Letters


Child abuse
EDITOR: I hesitate to quarrel with a magazine which provides such an important service to Illinois citizens, but 1 have serious problems with William Syers July Illinois Issues article on child abuse. Of course we need to know the statistics, and we need to know about the law. But there is such a curious distance in the whole article. Child abusers are they: the paragraph on the "typical child abuser" puts all us intellectuals reading the article comfortably out of the picture. We can cluck our tongues with concern, but it's not us or anyone we know, unless we happen to be social workers.

Child abuse is not a "modern" problem, nor is it "growing." What is growing is our ability to find out about it.
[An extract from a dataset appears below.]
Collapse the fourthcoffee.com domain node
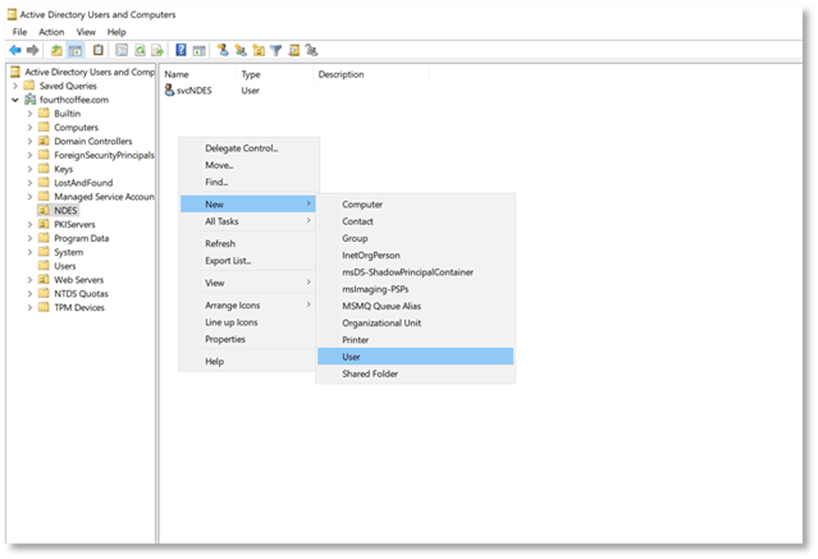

And the place where we find it most easily is with the poor and the ignorant, the losers, the victims who tend to get pushed around by society for their own good. The people who don't fit into the system are almost always the ones who are caught in the act.

The rest of us, the more or less educated ones who can see farther ahead than the next meal, may be damaging our children just as badly. We usually stop short of doing what we could be prosecuted for. And our family doctors are extremely reluctant to do anything that might make waves, like reporting a suspicious injury. They have to live in the community too.

We must all count ourselves in on the issue of child abuse and neglect. As long as we stand back from it, we are part of the problem.